[TASK]:
Transcribe everything from the line containing "You are a computer-use" down to the line containing "Looking at the", including both of those lines. Leave the pictures out of your transcription.

[START OF ENTRIES PROVIDED]

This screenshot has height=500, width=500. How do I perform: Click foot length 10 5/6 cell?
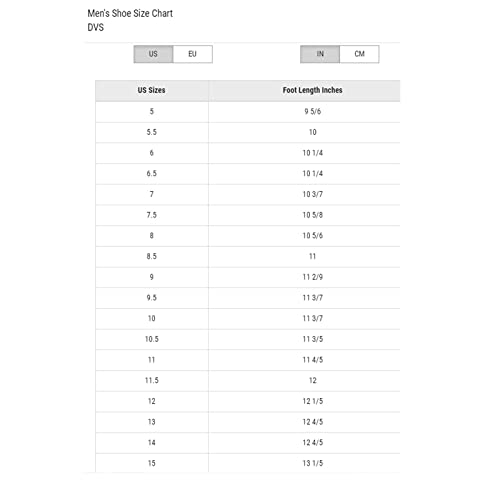click(312, 236)
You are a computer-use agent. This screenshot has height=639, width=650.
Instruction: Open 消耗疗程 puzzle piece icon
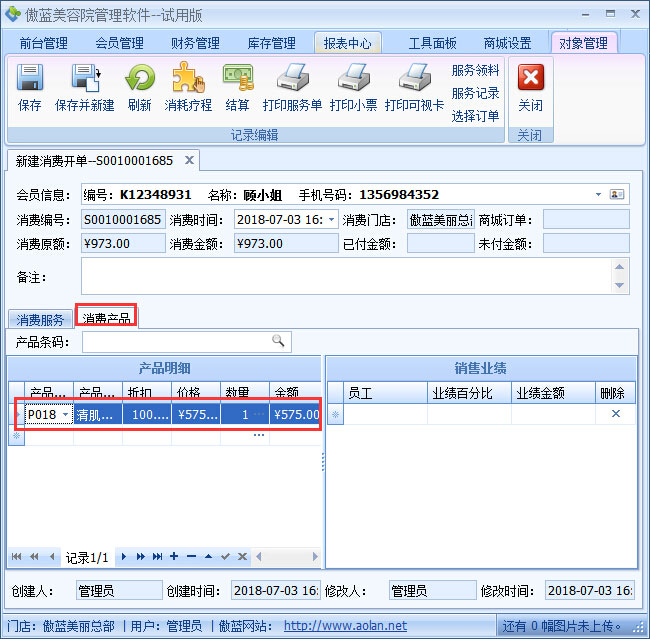[x=188, y=78]
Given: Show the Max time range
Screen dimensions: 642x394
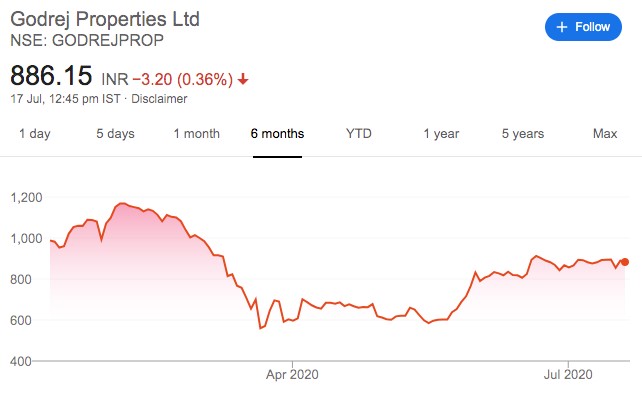Looking at the screenshot, I should [605, 134].
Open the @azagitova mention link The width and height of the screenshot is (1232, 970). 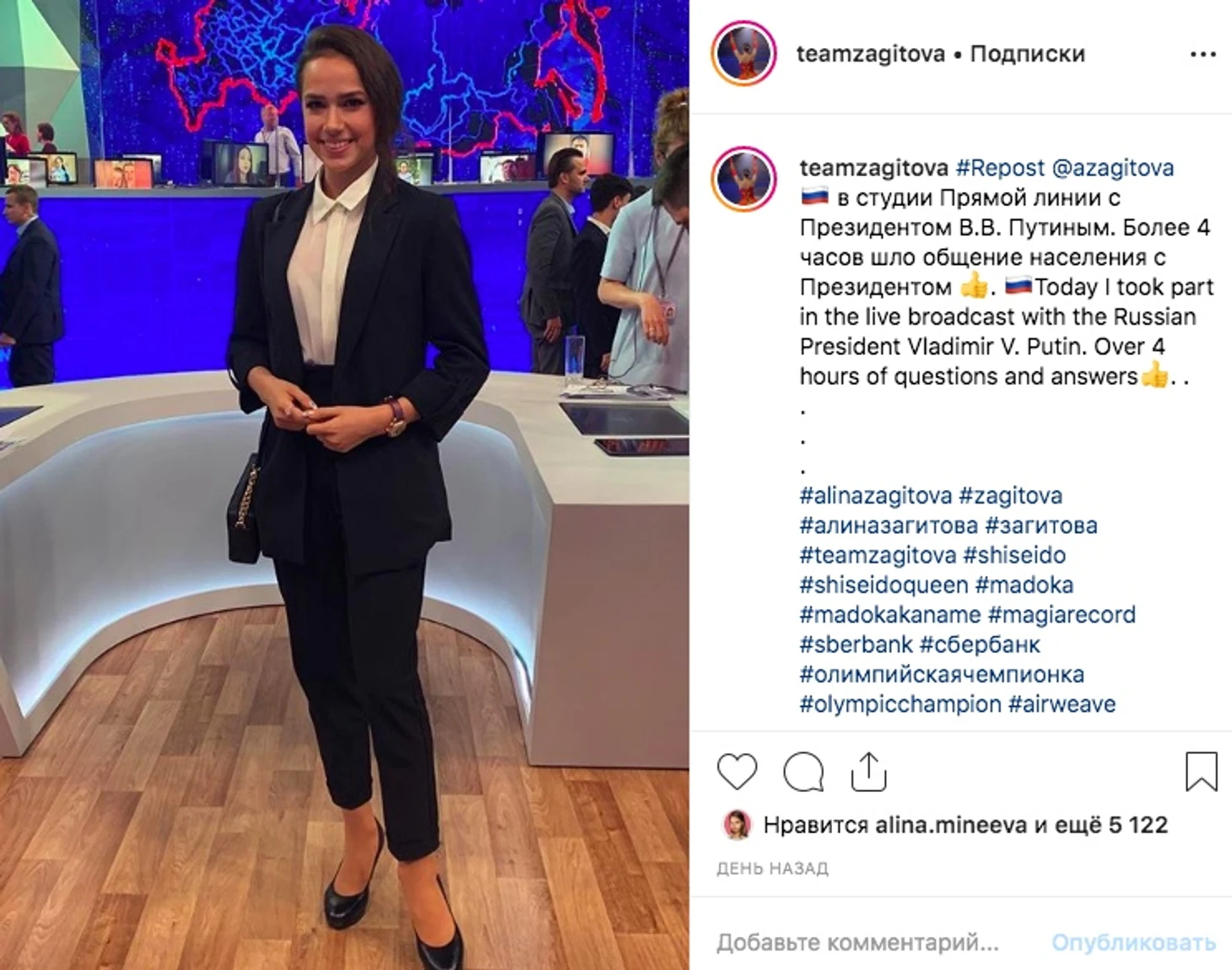pyautogui.click(x=1113, y=168)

[END OF ENTRIES PROVIDED]

[RESULT FOR THIS EXERCISE]:
You are a computer-use agent. This screenshot has height=639, width=650.
Instruction: Open 消耗疗程 puzzle piece icon
[x=188, y=78]
Given: Show the Max time range
Screen dimensions: 642x394
Looking at the screenshot, I should [605, 134].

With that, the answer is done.